Please don't get the impression from this Scripture lesson that Apollo is the bad guy here, because he's not. In all likelihood, it was Paul himself who appointed Apollo to succeed him in Corinth, and he has nothing but good things to say about him, as does Saint Luke. It's not Apollo who is the source of these divisions; it's the Corinthian Christians themselves. They're the ones who are taking something said by Paul, or something said by Apollo, out of context and using it to develop their own little sect of Christianity. This sort of thing goes on in the Church even today; that's, in fact, how most of the Protestant Churches got started. The Apostle's answer to this problem is so simple that we would label it as common sense, except—as it was in Corinth so as it is today—common sense is, apparently, not all the common:
It was for me to plant the seed, for Apollo to water it, but it was God who gave the increase. And if so, the man who plants, the man who waters, count for nothing; God is everything, since it is he who gives the increase. This man plants, that man waters; it is all one (I Cor. 3: 6-8 Knox).
And there you have Father Michael's Fifth Rule for the Interior Life: never forget that everything you do that's good is really done by God.
The last line of this reading is so poetic in the original Greek that, if you know Greek, it can bring tears to your eyes; which is surprising, since Paul's Greek is not that good. He grew up in Palestine, so he knew Aramaic; he was a Pharisee, so he knew Hebrew inside and out; and he was a citizen of Rome, so he certainly knew Latin; but, the last line of today's first lesson in the original is sheer poetry: θεοῦ γάρ ἐσμεν συνεργοί: θεοῦ γεώργιον, θεοῦ οἰκοδομή ἐστε (v. 9). The translation we have here in the Roman Missal is certainly accurate, but just a little mechanical; Msgr. Knox, in his translation, really captures the elegance of the sentence, and I'll end today with it. Continuing the planting and watering metaphor Paul is using, the Apostle says, “You are a field of God’s tilling, a structure of God’s design; and we are only his assistants.”
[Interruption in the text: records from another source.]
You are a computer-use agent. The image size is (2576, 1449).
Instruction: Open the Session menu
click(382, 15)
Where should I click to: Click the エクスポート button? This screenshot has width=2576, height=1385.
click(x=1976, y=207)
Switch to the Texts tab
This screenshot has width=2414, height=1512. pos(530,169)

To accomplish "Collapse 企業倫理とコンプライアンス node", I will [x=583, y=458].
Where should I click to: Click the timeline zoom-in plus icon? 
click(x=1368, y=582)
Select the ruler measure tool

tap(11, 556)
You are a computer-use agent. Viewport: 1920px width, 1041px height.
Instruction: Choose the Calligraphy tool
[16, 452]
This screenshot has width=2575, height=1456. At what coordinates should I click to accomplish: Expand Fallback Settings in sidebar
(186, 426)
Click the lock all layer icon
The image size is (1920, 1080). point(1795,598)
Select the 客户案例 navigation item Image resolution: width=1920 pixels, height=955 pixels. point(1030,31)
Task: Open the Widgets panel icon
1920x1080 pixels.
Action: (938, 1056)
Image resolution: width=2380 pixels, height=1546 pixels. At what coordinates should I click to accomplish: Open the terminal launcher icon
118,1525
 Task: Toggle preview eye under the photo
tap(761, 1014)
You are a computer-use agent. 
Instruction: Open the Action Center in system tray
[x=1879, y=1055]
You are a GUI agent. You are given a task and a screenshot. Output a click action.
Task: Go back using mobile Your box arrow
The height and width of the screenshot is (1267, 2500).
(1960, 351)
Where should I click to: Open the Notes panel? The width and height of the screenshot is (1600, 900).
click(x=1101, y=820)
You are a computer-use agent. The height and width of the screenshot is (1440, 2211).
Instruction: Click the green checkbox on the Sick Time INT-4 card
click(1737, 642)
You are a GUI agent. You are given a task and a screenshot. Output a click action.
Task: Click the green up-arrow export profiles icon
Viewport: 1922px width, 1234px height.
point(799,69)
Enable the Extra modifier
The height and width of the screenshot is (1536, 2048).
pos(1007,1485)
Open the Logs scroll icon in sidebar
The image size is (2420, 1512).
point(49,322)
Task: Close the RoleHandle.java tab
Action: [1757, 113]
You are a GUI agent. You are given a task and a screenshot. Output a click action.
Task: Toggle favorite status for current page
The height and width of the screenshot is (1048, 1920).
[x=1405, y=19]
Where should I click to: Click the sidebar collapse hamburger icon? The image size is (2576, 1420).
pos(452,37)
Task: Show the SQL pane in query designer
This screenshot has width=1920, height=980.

* With Ss. Peter Nodasco and Raymond of Pennafort, founders of the Order of Our Lady of Mercy, Raymond Nonnatus is the glory of his Congregation. He gave himself up to the Mohammedans to ransom a Christian, during which captivity Pope Gregory IX created him cardinal. He died upon his return in 1240.
** According to pious legend, the cinture of the Blessed Virgin was discovered in the days of Emperor Justinian (527-565). This feast celebrates not its discovery, but its transfer to a reliquary in Chalcoprateia in 941. As usual, there is nothing to substantiate the legend other than long-standing tradition and popular devotion.